Minze Minze flaumiran Schpektrum. Herta Müller und Oskar Pastior
Veranstaltungsdaten
"Der krimgotische Fächer", Oskar Pastiors Gedichtband von 1978, hatte schon seinen Platz in einer Schublade von Herta Müllers Büro, als sie noch in der Temeswarer Maschinenfabrik als Übersetzerin arbeitete. Das krimgotische "Minze Minze flaumiran Schpektrum" wurde zu einer Beschwörungsformel, die nicht nur gegen rumänische Tristesse, Dumpfheit und Tyrannei immunisierte, sondern Herta Müller bis heute begleitet. Seit Mitte der 90er Jahre verband Herta Müller und Oskar Pastior (1927-2006) eine Freundschaft, die sich vertiefte, als Herta Müller im Jahr 2001 begann, für einen neuen Roman zu recherchieren, in dem sie sich mit der Deportation der Rumäniendeutschen in die sowjetischen Arbeitslager von 1945 bis 1950 befassen wollte. Oskar Pastior, einer von 80.000 Deportierten, hatte nie über seine damaligen Erlebnisse ausführlich berichtet, doch im Gespräch mit Herta Müller erinnerte er sich plötzlich noch an die kleinsten Details. Regelmäßigen Treffen in Berlin folgte 2004 eine Reise von Ernest Wichner, Herta Müller und Oskar Pastior an dessen Deportationsorte in der Ukraine (im Rahmen des Grenzgängerprojekts der Robert Bosch Stiftung). Danach schrieben Herta Müller und Oskar Pastior gemeinsam an einem Buch, dessen erste Passagen, "Vom Hungerengel", sie auch öffentlich, u.a. im Literaturhaus Stuttgart, vorstellten. Nach dem plötzlichen Tod von Oskar Pastior zögerte Herta Müller lange, entschied sich dann aber doch, das Buch alleine weiterzuschreiben, der Roman "Atemschaukel" erschien schließlich im Herbst 2009. Die kleine Ausstellung im Stuttgarter Literaturhaus zeichnet die Freundschaft nach, die Herta Müller und Oskar Pastior verband. Erstmals werden Notizen, Skizzen und Zeichnungen aus Herta Müllers Arbeitsheft gezeigt, die Einblicke in die Entstehung der "Atemschaukel" geben. Während der gemeinsamen Arbeit am Roman klebte Herta Müller besondere Collagen für Oskar Pastior, der, solcherart verwöhnt, schließlich Woche für Woche Nachschub erwartete. Auch diese Collagen sind exklusiv zu sehen. Im September 2010 wurde bekannt, dass Oskar Pastior 1961 eine Verpflichtungserklärung für die Securitate unterschrieben hatte. Als Faksimile wird diese samt dem Protokoll der vorangehenden Vernehmung zu sehen sein. Die Ausstellung wird versuchen, die zeitgeschichtlichen Umstände zum Fall des Informellen Mitarbeiters ‚Stein Otto’ darzustellen und auch entsprechende Dokumente aus Bukarest zusammenzutragen.

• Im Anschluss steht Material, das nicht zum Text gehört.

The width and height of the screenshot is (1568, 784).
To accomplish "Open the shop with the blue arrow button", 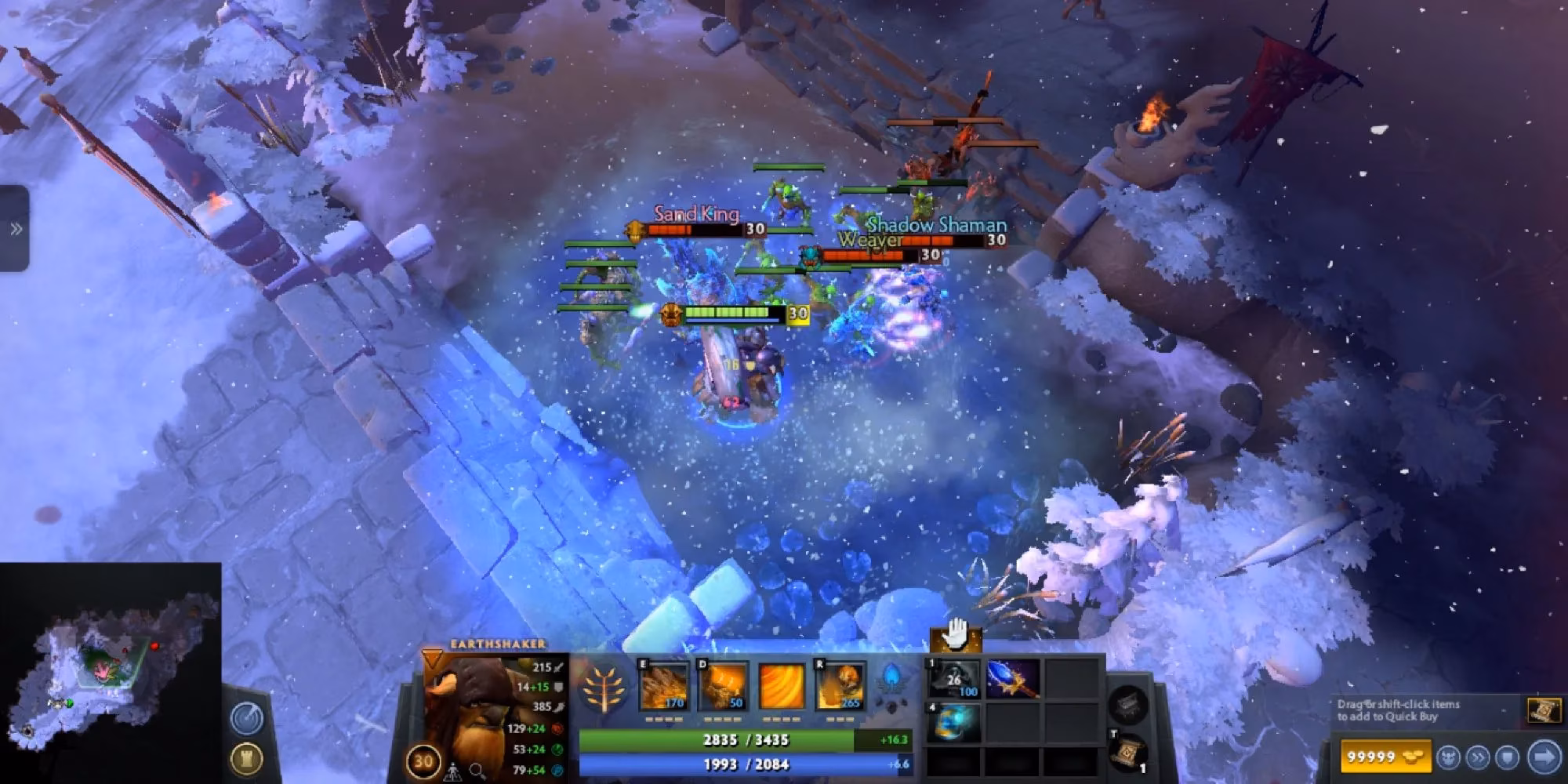I will [1543, 757].
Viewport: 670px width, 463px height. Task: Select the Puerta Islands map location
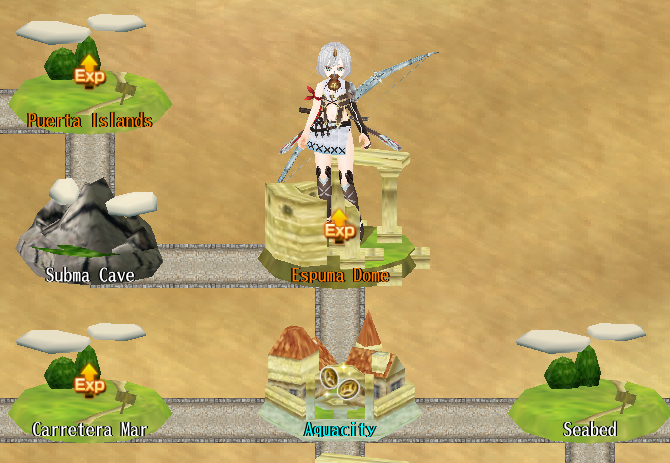tap(89, 85)
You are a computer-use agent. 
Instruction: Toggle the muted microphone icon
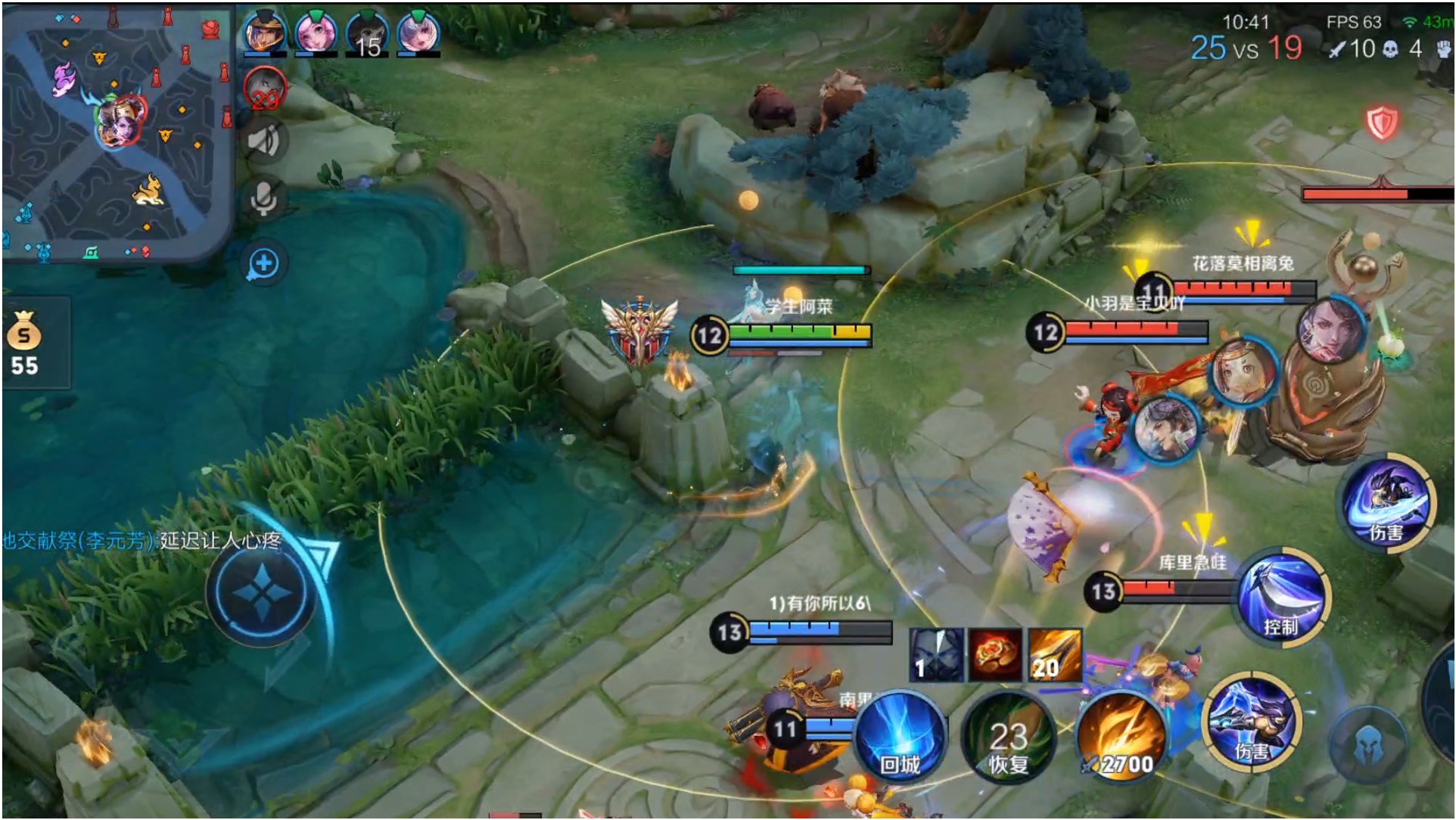pyautogui.click(x=264, y=199)
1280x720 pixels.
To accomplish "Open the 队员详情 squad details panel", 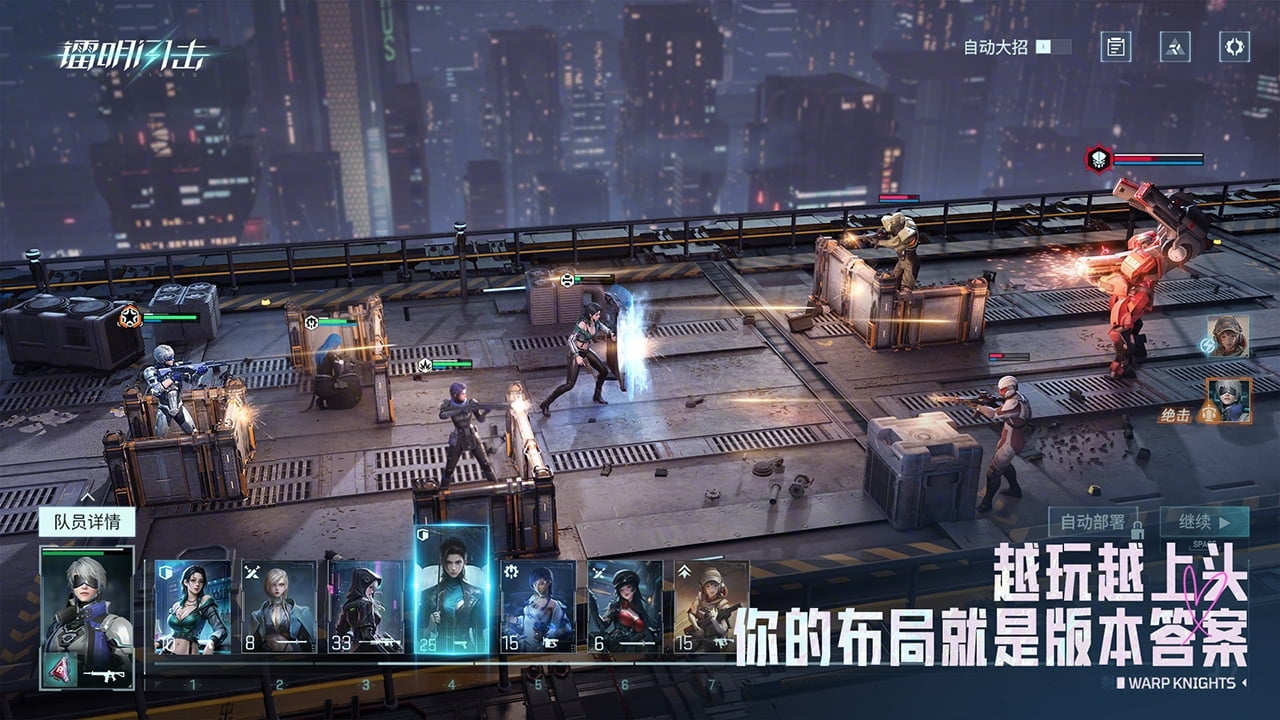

Die Ausstellung wurde kuratiert von Ernest Wichner und Lutz Dittrich.
Die Ausstellung ist vor und nach den Abendveranstaltungen oder nach Anmeldung (Fon (0711) 22 02 17 3) sowie an den Sonntagen, 12.12.10 und 19.12.10 von 10 - 18 Uhr und an allen Sonntagen im Januar 2011 jeweils von 12 - 18 Uhr zu sehen.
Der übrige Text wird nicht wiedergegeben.